The Constrained CIO—case study 2—building the shiny town in the shadow of the old
Blog: Capgemini CTO Blog
Sometimes, you go to a meeting with a customer and you get some great alignment of thinking around how to extract value and drive forward exploitation of their application platform. At Capgemini, we’ve distilled it into the “Excel. Enhance. Innovate” paradigm of ADMnext and, for this customer, they were already with the program.
The company, let’s call them Supplier Inc., is a mature user of a large ERP platform but recognizes that it needs to continually up their game across a number of fronts to maintain their position in the market and retain its standing as an innovative IT team. Interestingly, the CIO used the analogy of the World Cup (probably RWC because Agile (Scrums!) is a big driver for them) to describe how they want the best players on their team, the best approaches, and wants to win consistently. Having that kind of drive and passion is a great starting point.
The challenge was how to build a new application landscape to support a digitally driven organization while still supporting and, to a limited extent, enhancing the legacy platforms. The existing constraints align very well with the 6 dimension model that we work with to recognize and address issues. They can be summarized as follows:
- A complex legacy portfolio—Application/Infrastructure
The nature of the application used is that there are multiple components, across multiple servers, mostly on premise. The organization itself is quite complex and diverse and this has also added complexity. This landscape is delivering against business requirements, but as a platform for future innovation, the complexity can add inertia and the technical debt gets greater every time a change is made.
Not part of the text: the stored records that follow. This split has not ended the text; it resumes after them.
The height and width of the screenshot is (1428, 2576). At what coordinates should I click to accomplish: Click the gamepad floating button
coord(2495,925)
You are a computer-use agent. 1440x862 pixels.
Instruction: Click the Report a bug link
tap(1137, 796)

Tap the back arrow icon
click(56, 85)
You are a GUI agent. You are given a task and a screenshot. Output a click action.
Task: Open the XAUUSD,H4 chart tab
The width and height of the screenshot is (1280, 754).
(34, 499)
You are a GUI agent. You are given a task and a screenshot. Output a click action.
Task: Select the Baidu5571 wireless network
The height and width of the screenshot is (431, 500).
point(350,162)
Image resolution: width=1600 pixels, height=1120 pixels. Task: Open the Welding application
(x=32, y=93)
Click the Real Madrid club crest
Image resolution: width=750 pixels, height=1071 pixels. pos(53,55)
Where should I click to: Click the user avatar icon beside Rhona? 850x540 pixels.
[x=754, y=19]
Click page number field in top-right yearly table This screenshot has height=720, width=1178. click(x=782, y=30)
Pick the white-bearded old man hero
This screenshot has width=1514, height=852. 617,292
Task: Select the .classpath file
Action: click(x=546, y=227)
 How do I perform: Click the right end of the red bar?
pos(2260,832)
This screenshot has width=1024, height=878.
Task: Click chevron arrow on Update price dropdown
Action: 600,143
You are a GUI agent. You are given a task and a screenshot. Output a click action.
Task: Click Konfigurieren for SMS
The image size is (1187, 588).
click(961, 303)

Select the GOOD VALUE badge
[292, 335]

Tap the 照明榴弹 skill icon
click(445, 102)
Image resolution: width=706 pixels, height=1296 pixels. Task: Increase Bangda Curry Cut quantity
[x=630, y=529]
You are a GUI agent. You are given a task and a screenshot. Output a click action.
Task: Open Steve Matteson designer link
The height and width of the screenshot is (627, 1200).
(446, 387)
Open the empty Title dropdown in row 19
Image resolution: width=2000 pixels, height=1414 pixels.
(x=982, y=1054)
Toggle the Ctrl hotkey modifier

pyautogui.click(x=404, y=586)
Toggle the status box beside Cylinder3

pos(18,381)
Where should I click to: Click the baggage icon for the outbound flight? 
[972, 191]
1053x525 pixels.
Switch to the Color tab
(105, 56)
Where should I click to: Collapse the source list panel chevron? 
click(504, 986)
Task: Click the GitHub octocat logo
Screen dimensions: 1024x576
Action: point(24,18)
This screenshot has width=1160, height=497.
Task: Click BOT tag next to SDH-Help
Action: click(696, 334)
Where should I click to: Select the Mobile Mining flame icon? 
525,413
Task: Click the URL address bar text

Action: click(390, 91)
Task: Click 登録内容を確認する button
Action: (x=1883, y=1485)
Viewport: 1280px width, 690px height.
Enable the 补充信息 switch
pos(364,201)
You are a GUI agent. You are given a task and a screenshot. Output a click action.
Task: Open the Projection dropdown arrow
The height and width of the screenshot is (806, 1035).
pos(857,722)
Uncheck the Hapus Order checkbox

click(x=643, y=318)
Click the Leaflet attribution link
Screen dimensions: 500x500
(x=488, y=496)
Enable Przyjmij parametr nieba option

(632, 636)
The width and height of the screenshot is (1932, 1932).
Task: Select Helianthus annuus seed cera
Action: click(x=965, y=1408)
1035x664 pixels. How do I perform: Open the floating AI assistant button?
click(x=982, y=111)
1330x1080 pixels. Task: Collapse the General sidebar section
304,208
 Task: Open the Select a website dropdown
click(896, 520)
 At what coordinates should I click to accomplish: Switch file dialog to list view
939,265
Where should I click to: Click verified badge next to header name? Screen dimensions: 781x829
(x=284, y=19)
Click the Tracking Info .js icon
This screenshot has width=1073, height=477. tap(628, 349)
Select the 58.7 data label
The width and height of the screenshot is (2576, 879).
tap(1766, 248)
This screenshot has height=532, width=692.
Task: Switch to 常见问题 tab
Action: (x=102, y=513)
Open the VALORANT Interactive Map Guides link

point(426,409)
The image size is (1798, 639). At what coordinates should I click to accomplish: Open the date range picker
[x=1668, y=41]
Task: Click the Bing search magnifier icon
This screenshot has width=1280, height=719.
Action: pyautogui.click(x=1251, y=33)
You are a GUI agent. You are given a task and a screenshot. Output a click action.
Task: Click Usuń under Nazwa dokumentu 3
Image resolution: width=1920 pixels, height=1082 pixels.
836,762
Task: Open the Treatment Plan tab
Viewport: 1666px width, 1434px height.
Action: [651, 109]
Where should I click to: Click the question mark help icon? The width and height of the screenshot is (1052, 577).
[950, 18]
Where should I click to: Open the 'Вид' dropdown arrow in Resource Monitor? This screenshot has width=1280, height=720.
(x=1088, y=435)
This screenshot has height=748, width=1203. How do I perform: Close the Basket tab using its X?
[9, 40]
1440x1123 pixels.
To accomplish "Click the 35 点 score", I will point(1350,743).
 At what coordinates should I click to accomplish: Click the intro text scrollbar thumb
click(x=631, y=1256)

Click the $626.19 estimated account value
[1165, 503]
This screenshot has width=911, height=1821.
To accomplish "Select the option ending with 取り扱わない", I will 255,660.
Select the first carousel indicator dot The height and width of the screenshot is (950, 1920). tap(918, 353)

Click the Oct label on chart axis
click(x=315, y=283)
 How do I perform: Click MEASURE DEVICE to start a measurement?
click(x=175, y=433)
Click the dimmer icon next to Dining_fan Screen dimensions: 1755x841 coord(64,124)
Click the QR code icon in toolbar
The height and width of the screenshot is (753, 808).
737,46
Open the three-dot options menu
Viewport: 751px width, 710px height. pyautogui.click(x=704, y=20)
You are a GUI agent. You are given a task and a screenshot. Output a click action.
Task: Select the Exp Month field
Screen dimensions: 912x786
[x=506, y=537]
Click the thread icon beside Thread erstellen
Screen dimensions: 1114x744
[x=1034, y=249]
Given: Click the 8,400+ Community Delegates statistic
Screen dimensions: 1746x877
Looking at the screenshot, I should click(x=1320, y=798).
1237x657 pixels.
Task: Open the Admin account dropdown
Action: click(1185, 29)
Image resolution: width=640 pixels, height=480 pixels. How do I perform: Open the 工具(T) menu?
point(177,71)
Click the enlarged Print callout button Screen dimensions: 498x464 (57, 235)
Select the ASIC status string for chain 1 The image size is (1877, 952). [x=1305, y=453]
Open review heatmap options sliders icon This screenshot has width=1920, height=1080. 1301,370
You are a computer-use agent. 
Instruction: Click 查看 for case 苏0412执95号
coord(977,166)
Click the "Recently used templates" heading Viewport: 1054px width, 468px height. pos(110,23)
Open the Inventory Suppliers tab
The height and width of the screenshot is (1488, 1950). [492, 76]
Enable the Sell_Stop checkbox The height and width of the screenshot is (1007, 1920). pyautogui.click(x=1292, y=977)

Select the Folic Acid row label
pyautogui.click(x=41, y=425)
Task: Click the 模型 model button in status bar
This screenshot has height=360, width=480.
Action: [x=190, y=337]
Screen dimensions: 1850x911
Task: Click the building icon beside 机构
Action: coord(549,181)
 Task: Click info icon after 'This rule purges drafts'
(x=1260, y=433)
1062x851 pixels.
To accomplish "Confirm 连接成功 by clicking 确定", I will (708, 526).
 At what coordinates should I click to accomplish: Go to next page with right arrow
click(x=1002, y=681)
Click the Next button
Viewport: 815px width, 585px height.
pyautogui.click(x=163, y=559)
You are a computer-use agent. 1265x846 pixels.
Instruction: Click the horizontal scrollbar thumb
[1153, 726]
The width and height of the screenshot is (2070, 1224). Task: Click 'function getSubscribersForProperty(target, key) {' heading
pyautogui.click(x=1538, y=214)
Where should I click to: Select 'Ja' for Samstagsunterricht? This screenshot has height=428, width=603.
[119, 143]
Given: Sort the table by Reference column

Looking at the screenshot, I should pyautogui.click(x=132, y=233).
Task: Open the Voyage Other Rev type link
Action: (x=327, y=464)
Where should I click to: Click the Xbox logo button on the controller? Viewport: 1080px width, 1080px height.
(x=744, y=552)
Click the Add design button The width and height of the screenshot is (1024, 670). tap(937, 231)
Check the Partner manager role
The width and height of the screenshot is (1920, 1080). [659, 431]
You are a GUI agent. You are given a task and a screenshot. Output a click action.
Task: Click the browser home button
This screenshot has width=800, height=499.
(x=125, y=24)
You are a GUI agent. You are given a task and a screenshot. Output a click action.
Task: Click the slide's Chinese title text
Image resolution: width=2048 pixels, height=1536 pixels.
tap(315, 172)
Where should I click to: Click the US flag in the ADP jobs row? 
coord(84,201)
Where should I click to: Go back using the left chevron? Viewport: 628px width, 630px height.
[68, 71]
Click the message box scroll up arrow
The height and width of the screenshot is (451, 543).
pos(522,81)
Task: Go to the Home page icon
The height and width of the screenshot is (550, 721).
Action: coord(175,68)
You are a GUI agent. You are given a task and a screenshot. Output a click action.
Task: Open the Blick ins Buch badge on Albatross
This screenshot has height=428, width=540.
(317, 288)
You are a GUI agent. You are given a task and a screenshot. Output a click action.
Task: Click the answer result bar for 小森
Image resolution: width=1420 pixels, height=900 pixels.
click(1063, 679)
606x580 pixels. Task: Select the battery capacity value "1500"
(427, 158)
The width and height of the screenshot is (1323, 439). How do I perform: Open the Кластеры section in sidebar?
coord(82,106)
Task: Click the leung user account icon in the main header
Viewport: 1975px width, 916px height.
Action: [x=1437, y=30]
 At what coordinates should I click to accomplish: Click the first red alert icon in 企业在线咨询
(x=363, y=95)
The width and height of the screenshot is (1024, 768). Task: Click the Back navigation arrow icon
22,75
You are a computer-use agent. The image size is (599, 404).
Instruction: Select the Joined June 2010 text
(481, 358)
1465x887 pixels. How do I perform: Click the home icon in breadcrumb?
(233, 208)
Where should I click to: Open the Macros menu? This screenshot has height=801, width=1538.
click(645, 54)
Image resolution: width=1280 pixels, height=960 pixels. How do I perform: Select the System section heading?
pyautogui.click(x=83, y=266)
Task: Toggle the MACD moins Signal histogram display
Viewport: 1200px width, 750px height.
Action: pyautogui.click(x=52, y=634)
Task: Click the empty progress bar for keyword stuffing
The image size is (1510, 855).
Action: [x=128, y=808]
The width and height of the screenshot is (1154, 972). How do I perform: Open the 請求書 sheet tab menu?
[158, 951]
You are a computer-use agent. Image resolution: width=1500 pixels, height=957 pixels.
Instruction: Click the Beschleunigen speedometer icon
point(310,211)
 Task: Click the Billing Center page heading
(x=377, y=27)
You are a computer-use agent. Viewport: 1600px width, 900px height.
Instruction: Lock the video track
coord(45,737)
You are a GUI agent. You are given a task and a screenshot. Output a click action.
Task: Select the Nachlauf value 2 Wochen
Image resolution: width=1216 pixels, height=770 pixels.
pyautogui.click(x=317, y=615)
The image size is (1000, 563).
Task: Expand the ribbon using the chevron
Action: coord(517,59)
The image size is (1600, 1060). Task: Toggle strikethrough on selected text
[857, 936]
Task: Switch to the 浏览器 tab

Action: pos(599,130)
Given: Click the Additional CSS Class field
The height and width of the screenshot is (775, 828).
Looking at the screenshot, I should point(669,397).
- Methodologies designed for Systems of Record—Support/Project Processes
While the client is making great strides towards Agile and DevOps, success is restricted to pockets of excellence as opposed to a consistent approach across all areas. The majority of processes from funding, design, build all the way to master data changes are aligned to a traditional ERP mentality and so deliver change at the pace of the slowest application.
- A fragmented 3rd party eco-system—Commercial, Support/Project Process
History and the drive to reduce cost have resulted in many partners supporting different parts of the application portfolio. The constraints are from a number of different perspectives:
- Coordination—There is an overhead inherent in this scenario, with Supplier Inc. needing to have a larger-than-necessary, retained organization
- Speed of change—Changes can impact multiple applications and so the engagement of multiple parties can slow down the change, and
- Cost—Increased overhead leads to additional cost in addition to the inability to apply economies of scale by having a single supporting partnership.
- Investment lock—Commercial
This is a constraint experienced by many CIOs where budget that could be freed up for transformational activities is used to support and sustain the legacy estate with minimal value being created for the business.
But, as I said, the meeting was a great discussion of how the modus operandi of Supplier Inc.’s IT team could change to address these, and other constraints, in order to keep winning and pushing the bar higher over the next four years. Many ideas were exchanged, but here are just three:
- Simplification to EaaS—“Excel at the Core”
There is often a balance between complexity, flexibility, and cost. Increased flexibility, such as a component-based application, can result in higher complexity and, therefore, higher cost. Pulling the different levers often negatively impacts one of the others. Driving a consistent simplification strategy across the different constraint areas is often the best way to achieve a successful outcome.
Landscape migration to cloud, combined with application rationalization delivered through a simplified partner ecosystem, is a proven way to achieve improvements across all levers. The ultimate objective is to procure an “Everything-as-a-Service” platform that achieves this with a simplified commercial model.
- n-Modal pace of change—“Enhance at speed”
While Gartner describes a bimodal approach to delivery, we agreed more on the need for an “n” or multimodal approach based on the risk associated with the relevant application. This risk association tends to align with the Gartner Pace Layering model, but provides more granularity.
The challenge is how to implement such an n-modal approach with effective governance but approaches exist and we are already starting the implementation with a number of clients.
- Seed-funding to self-funding transformation—“Innovate 4 value”
In order to address investment lock, we are looking at areas where seed funding from partners can be used to effectively release value and kick-start transformation. Examples include offers from IaaS partners that free up cash, or small FoC pilots that deliver immediate value, innovation pots, or finance tools such as receivables funding. All can be creatively used to get the ball rolling and show a downward trend on costs with an upward trend on value.
So, in summary, while innovation may be seen more frequently in the area of digital platforms, it is great to see that the right attitude, coupled with clear vision, can address existing constraints to deliver value.
And finally, it’s worth remembering that a lot of value is tied up in legacy applications through things such as Big Data, integration, efficient business processes, etc. Lighting the spark and releasing it is a great enabler for business change.